Exercise inputs:
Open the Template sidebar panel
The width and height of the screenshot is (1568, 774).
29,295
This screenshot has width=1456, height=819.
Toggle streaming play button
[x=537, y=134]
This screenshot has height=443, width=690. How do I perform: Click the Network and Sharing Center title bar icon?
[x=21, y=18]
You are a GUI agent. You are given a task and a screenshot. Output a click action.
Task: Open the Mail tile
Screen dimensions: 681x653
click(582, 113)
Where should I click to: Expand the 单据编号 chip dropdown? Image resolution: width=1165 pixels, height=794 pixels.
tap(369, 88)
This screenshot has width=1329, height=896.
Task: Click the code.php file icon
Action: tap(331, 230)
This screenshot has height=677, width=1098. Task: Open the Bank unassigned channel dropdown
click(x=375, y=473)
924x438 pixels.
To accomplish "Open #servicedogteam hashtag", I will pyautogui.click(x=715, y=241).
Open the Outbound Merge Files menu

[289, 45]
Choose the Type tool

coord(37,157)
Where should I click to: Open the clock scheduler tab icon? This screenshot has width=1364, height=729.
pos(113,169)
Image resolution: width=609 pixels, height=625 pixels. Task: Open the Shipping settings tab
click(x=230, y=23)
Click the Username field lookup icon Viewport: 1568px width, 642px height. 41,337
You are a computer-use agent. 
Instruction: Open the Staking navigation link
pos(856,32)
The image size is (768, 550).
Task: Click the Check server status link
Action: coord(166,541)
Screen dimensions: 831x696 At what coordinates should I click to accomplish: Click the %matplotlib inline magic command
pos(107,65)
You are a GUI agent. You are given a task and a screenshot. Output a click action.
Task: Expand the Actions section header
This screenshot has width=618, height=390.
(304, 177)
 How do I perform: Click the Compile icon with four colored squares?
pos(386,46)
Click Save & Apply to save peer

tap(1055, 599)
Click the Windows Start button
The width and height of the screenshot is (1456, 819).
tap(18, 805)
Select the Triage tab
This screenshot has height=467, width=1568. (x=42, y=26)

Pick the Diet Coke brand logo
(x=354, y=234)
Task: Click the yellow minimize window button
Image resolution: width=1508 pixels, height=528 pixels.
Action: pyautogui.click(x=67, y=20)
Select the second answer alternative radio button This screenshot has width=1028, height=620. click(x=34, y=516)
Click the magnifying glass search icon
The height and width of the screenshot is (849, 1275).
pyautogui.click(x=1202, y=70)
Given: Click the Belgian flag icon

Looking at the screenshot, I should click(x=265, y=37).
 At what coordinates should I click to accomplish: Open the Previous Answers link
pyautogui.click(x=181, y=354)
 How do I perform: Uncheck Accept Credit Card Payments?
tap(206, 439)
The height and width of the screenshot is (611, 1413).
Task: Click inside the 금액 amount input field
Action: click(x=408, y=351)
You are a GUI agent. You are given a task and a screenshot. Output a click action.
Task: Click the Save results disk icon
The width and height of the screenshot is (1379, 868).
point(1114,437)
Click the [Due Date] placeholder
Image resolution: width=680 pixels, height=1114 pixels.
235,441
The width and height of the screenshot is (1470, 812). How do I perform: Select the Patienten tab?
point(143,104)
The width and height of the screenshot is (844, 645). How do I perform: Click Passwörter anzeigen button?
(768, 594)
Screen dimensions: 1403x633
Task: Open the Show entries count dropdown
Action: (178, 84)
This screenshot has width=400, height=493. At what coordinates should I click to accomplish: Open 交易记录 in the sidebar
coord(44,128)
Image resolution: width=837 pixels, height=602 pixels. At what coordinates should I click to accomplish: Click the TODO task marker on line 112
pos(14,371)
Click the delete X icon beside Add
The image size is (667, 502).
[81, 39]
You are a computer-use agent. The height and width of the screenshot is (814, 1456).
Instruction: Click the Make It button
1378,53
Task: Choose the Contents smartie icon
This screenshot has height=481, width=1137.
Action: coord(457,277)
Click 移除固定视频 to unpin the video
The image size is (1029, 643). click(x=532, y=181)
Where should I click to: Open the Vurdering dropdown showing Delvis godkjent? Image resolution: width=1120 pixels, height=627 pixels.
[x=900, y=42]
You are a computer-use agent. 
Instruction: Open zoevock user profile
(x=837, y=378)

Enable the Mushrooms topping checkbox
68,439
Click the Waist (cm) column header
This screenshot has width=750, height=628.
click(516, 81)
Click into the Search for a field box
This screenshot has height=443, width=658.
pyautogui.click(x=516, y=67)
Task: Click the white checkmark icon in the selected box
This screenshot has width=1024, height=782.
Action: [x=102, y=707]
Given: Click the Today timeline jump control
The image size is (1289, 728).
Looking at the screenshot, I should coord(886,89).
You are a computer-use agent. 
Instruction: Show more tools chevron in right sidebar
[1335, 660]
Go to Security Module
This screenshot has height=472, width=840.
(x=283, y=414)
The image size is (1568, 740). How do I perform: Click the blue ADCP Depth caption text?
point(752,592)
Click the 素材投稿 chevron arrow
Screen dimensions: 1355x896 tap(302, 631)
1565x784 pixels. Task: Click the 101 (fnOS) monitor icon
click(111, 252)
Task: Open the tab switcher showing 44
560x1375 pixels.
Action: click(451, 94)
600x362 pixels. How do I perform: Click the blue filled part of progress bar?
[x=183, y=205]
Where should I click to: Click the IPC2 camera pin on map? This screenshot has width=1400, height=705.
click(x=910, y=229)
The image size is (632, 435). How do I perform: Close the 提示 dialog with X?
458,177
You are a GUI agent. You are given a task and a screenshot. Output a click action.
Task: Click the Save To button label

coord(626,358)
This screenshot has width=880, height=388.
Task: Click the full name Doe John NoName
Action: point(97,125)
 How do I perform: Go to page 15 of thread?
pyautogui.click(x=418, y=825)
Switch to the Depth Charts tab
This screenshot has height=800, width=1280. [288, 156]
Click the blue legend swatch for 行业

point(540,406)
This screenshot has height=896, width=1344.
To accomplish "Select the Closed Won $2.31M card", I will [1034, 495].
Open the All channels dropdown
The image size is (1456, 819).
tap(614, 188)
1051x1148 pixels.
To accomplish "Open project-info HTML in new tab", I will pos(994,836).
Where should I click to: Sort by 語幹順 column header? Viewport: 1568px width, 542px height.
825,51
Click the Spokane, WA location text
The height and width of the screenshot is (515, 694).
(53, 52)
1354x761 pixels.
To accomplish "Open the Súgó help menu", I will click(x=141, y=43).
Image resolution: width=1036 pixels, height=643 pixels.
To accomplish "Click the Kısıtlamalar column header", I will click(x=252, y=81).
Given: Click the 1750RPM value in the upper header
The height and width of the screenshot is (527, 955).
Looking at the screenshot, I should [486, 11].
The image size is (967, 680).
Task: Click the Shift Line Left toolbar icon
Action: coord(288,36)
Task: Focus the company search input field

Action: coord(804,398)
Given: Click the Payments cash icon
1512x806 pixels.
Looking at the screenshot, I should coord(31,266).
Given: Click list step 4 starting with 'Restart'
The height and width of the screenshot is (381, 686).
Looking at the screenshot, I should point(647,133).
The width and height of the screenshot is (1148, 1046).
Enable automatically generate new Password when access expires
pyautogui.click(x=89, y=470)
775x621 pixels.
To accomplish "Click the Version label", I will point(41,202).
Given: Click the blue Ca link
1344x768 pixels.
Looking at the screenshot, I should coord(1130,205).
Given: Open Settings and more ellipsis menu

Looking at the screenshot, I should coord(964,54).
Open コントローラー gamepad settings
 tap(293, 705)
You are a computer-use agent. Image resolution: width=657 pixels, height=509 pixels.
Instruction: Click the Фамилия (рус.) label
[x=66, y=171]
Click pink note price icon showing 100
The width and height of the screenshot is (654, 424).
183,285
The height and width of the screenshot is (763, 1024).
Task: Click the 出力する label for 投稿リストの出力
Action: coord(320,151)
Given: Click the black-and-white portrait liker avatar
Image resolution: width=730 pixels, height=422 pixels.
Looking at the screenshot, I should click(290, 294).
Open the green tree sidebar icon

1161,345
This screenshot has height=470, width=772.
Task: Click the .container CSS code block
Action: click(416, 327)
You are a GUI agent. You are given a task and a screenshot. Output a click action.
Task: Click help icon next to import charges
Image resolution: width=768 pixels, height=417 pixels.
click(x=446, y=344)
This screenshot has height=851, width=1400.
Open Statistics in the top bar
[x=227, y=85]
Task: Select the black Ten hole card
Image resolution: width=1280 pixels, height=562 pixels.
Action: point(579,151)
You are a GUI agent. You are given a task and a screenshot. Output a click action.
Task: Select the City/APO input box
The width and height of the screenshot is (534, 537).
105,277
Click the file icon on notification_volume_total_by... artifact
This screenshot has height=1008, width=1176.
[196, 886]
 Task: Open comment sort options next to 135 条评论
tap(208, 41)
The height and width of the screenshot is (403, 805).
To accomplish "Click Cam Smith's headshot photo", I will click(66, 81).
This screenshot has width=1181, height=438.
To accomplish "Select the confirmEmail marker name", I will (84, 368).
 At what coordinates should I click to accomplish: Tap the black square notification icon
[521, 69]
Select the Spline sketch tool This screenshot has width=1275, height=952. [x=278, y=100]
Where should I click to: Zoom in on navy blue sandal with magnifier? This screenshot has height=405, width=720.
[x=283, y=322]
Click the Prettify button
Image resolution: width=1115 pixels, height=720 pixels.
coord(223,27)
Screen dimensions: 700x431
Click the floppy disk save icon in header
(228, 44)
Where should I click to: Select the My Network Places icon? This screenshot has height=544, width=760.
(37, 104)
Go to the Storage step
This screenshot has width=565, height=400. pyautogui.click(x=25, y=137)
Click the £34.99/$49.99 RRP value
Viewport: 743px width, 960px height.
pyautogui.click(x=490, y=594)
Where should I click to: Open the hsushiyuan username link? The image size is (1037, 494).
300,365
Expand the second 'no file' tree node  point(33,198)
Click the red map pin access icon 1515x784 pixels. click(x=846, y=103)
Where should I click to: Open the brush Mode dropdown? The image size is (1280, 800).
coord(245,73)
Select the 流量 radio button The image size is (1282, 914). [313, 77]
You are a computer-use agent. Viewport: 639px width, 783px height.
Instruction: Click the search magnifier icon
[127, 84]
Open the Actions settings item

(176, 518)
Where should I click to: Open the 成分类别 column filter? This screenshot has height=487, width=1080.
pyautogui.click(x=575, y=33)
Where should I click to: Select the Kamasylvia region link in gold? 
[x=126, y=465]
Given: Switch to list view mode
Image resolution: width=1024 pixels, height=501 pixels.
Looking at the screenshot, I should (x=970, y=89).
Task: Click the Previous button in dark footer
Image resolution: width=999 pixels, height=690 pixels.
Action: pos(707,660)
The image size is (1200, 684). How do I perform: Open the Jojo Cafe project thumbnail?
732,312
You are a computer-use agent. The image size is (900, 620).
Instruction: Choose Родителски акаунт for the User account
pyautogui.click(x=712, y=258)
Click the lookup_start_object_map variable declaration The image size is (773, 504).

Task to carry out:
Copy out everything in the data above from the line containing "This screenshot has width=1456, height=819." down to the line containing "Action: tap(331, 230)", with both of those lines included.

Solution to the problem:
This screenshot has width=1456, height=819.
Toggle streaming play button
[x=537, y=134]
This screenshot has height=443, width=690. How do I perform: Click the Network and Sharing Center title bar icon?
[x=21, y=18]
You are a GUI agent. You are given a task and a screenshot. Output a click action.
Task: Open the Mail tile
Screen dimensions: 681x653
click(582, 113)
Where should I click to: Expand the 单据编号 chip dropdown? Image resolution: width=1165 pixels, height=794 pixels.
tap(369, 88)
This screenshot has width=1329, height=896.
Task: Click the code.php file icon
Action: tap(331, 230)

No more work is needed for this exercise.